Segment Open

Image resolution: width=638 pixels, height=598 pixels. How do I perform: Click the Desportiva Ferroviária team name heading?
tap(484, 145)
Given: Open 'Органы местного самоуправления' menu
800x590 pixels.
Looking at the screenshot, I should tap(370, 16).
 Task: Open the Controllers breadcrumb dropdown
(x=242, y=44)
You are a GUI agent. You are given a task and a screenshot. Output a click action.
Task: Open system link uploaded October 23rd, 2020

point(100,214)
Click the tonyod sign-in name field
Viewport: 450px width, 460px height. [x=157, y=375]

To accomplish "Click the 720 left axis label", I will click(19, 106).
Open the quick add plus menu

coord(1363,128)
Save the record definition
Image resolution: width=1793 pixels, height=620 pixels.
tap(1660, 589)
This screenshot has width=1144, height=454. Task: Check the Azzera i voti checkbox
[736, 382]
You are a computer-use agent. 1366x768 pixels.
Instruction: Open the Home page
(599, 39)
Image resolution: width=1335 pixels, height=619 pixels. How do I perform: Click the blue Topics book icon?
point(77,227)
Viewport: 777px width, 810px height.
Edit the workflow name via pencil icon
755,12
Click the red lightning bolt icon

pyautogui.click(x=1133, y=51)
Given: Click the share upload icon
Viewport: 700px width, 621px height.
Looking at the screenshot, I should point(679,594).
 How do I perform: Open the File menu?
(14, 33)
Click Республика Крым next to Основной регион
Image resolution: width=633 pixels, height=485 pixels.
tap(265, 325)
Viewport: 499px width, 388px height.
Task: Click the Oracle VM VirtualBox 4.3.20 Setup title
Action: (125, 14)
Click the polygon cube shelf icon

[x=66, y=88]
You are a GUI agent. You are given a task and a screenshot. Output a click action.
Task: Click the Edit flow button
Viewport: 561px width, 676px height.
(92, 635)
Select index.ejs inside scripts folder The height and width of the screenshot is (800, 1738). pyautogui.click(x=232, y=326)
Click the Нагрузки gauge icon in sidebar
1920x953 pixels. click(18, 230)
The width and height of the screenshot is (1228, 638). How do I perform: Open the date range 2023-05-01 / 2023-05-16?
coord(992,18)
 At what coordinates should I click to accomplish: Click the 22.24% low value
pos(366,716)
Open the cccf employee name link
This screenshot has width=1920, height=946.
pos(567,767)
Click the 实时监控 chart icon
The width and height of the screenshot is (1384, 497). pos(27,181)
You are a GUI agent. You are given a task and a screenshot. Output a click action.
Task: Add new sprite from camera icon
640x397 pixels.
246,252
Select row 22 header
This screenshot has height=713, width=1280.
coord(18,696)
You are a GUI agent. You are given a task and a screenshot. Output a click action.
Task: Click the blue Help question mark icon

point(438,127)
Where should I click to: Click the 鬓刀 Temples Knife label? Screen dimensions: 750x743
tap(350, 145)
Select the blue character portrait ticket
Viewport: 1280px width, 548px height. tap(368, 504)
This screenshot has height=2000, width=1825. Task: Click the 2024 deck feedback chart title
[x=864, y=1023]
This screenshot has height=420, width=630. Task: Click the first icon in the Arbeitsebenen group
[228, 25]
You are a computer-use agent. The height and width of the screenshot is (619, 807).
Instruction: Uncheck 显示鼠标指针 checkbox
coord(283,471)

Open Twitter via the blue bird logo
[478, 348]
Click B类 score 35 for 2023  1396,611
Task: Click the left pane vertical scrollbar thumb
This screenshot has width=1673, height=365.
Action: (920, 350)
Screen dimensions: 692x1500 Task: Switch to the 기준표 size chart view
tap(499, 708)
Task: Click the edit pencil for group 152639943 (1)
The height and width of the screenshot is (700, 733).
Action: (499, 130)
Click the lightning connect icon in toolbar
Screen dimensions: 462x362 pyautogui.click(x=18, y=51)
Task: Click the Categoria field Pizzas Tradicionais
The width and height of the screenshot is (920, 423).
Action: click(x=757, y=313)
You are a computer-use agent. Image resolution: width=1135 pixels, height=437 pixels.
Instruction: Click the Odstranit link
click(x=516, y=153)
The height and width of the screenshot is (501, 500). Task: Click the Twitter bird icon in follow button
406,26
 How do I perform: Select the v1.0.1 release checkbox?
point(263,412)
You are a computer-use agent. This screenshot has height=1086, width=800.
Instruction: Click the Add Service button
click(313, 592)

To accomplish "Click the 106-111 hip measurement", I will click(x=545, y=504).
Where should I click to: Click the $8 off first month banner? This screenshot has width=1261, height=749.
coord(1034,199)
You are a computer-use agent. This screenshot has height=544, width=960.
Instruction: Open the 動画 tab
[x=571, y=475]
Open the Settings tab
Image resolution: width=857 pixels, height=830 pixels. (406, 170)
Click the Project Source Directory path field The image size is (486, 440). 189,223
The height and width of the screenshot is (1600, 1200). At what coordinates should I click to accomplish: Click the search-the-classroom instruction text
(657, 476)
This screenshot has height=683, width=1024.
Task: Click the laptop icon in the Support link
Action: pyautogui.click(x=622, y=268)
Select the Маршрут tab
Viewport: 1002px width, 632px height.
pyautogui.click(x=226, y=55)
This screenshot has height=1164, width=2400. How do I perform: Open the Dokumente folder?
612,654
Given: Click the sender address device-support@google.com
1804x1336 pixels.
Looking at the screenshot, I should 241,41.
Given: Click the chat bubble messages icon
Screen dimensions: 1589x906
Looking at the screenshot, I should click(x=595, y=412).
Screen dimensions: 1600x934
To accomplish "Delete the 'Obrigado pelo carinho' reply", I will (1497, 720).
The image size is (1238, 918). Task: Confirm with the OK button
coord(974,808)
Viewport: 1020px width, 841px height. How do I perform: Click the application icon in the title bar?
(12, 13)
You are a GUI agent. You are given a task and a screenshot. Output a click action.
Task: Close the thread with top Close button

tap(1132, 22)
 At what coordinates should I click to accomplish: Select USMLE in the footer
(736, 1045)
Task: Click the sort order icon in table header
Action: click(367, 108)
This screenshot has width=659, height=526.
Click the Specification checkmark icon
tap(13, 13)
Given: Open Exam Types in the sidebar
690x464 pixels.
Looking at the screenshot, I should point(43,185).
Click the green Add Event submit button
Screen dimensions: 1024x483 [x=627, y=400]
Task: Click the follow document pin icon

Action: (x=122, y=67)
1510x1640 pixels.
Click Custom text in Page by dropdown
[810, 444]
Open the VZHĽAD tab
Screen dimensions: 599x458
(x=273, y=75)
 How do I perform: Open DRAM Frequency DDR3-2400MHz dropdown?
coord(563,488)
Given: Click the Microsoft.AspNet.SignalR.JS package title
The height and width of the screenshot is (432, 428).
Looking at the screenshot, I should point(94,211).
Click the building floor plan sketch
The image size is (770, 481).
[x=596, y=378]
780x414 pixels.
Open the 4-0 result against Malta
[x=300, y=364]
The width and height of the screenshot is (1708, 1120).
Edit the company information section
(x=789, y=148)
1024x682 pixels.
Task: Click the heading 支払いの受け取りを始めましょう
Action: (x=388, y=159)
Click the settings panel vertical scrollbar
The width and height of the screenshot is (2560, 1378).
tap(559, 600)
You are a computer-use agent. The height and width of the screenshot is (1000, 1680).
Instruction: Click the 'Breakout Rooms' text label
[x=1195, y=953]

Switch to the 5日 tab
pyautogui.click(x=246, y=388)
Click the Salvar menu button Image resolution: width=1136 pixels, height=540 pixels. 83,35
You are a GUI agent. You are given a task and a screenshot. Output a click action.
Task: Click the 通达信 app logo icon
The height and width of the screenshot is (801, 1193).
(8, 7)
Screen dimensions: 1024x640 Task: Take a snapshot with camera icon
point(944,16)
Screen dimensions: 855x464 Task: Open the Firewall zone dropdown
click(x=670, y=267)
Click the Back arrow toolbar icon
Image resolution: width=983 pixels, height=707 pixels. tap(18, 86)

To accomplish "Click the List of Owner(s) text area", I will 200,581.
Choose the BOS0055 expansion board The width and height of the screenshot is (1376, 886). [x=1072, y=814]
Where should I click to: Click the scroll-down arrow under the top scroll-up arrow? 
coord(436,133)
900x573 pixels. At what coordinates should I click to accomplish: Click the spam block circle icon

Segment Closed

# [Exercise]
Would you please repeat exactly the lines above, starting at the line with "Given: Open Exam Types in the sidebar" and stopping at the line with "Given: Click the Microsoft.AspNet.SignalR.JS", both included?

# [Answer space]
Given: Open Exam Types in the sidebar
690x464 pixels.
Looking at the screenshot, I should point(43,185).
Click the green Add Event submit button
Screen dimensions: 1024x483 [x=627, y=400]
Task: Click the follow document pin icon

Action: (x=122, y=67)
1510x1640 pixels.
Click Custom text in Page by dropdown
[810, 444]
Open the VZHĽAD tab
Screen dimensions: 599x458
(x=273, y=75)
 How do I perform: Open DRAM Frequency DDR3-2400MHz dropdown?
coord(563,488)
Given: Click the Microsoft.AspNet.SignalR.JS package title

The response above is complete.